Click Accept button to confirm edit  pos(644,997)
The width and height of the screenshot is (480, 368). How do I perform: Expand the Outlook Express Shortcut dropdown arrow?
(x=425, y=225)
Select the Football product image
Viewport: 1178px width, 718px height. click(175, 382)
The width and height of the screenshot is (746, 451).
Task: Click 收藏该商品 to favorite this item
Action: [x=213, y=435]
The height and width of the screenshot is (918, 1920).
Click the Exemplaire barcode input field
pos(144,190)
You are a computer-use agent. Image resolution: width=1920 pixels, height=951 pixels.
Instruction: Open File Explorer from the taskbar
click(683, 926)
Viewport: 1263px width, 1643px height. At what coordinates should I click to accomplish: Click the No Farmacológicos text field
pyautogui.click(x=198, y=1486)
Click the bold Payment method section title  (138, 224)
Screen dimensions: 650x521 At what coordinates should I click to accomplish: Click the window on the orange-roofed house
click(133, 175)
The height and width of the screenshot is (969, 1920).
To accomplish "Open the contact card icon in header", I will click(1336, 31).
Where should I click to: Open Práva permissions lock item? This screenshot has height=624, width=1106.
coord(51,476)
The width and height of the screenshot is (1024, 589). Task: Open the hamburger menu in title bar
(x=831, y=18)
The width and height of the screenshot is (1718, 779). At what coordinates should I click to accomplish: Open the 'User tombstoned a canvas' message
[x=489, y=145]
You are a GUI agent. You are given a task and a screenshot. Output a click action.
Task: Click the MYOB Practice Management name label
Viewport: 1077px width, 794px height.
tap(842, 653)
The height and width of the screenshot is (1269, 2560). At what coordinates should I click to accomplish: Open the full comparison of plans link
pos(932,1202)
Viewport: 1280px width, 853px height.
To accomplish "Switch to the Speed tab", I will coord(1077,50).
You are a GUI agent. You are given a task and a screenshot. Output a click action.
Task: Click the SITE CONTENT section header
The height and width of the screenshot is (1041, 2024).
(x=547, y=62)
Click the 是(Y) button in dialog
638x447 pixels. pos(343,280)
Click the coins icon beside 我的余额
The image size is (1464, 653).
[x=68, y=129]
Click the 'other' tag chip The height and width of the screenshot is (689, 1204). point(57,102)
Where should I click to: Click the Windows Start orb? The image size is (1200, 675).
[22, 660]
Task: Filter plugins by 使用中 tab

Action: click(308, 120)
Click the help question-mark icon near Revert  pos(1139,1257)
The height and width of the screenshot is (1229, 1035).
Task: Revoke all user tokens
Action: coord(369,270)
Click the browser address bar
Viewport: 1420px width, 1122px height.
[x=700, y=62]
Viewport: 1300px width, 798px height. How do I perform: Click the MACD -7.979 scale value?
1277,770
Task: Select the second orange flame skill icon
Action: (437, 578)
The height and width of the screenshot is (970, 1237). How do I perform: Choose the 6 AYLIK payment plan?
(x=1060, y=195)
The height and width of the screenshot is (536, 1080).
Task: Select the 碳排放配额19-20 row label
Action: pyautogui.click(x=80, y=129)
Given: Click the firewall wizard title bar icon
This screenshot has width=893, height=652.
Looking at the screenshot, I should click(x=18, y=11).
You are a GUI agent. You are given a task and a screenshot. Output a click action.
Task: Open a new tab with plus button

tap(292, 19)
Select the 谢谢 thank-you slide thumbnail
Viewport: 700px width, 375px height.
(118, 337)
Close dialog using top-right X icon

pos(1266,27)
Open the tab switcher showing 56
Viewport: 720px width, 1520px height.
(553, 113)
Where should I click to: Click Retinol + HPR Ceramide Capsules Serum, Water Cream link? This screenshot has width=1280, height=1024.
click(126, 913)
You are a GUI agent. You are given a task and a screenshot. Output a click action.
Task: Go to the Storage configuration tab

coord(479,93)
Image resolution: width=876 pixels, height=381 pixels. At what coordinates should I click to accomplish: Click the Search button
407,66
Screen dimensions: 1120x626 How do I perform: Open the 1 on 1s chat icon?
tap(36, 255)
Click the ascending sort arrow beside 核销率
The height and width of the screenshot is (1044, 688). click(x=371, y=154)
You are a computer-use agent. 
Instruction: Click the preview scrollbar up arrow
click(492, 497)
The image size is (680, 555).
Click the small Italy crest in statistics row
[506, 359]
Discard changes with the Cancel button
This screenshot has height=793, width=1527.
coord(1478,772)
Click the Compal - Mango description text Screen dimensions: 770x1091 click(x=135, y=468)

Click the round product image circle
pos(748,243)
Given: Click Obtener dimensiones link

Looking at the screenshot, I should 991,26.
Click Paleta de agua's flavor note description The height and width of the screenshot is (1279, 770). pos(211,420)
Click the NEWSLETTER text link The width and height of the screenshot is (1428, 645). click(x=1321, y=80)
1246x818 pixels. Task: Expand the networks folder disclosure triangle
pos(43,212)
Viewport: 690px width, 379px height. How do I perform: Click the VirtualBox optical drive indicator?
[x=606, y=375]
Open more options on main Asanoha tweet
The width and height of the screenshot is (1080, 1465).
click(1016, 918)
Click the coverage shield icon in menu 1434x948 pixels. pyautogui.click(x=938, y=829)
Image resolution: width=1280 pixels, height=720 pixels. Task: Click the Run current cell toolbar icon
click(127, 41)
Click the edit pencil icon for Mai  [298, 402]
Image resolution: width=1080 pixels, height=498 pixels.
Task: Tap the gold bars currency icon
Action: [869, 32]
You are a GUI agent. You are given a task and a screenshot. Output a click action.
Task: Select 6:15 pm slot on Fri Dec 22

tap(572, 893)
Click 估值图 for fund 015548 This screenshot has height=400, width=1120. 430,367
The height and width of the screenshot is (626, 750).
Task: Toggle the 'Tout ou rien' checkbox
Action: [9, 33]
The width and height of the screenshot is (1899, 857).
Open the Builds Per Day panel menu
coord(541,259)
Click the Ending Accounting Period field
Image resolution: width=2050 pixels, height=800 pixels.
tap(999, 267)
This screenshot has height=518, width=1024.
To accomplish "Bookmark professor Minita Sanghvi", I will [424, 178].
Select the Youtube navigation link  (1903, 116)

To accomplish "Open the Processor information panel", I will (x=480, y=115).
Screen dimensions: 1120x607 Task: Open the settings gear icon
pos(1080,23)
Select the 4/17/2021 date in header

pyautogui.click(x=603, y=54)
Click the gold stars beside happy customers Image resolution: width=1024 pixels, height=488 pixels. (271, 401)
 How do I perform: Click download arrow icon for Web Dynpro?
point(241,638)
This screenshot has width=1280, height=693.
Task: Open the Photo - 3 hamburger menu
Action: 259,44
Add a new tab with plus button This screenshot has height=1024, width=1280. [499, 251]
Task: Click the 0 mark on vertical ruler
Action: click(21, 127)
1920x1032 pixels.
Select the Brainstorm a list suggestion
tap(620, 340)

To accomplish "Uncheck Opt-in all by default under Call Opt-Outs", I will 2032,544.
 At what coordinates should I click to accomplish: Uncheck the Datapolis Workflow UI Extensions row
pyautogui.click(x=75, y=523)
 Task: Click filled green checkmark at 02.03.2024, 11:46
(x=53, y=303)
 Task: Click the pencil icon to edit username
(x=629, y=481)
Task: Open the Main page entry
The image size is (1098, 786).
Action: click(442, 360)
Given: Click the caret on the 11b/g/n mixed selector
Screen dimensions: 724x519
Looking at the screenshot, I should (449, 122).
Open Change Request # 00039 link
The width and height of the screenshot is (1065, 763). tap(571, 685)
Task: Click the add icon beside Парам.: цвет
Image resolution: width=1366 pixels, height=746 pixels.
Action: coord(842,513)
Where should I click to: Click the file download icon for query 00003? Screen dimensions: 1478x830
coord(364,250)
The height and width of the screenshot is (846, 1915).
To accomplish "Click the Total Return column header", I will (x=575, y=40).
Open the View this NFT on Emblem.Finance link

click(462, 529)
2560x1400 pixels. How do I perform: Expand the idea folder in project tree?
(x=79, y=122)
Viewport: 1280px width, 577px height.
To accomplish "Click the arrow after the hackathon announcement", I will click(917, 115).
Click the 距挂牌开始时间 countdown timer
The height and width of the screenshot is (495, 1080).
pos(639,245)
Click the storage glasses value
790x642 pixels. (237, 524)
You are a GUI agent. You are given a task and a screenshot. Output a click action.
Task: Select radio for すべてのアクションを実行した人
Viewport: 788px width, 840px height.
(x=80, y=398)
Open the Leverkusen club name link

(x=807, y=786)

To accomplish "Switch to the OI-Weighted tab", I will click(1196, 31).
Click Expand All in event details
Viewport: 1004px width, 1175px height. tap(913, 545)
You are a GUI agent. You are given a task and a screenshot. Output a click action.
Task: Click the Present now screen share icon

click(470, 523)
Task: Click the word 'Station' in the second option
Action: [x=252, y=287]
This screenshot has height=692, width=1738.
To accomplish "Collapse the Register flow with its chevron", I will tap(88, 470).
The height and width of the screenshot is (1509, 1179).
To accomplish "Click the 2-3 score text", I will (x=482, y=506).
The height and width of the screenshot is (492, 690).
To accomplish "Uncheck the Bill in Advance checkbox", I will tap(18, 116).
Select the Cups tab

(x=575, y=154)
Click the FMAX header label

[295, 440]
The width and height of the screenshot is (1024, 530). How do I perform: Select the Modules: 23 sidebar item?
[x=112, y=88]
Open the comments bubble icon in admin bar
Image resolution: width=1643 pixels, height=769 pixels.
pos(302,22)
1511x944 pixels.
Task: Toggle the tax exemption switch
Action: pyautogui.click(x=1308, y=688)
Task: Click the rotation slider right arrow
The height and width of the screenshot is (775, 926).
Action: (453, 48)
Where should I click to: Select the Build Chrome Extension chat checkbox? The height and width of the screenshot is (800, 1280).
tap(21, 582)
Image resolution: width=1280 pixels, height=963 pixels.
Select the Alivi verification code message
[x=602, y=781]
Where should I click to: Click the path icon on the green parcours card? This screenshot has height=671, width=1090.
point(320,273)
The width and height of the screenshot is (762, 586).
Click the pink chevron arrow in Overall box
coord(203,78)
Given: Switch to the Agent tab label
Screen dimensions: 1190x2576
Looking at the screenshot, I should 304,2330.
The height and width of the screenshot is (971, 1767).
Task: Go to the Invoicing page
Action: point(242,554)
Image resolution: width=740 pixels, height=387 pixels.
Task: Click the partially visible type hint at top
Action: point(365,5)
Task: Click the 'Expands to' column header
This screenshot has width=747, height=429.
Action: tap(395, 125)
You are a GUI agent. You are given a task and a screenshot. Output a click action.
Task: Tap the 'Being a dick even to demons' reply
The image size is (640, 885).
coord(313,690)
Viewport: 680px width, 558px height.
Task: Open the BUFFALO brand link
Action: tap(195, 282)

::::

### [Exercise goal]
Give back the listing exactly, please, from its first line to the line containing "You are a computer-use agent. Image", inclusive, and nothing past that line.

### [Your solution]
Click Accept button to confirm edit  pos(644,997)
The width and height of the screenshot is (480, 368). How do I perform: Expand the Outlook Express Shortcut dropdown arrow?
(x=425, y=225)
Select the Football product image
Viewport: 1178px width, 718px height. click(175, 382)
The width and height of the screenshot is (746, 451).
Task: Click 收藏该商品 to favorite this item
Action: [x=213, y=435]
The height and width of the screenshot is (918, 1920).
Click the Exemplaire barcode input field
pos(144,190)
You are a computer-use agent. Image resolution: width=1920 pixels, height=951 pixels.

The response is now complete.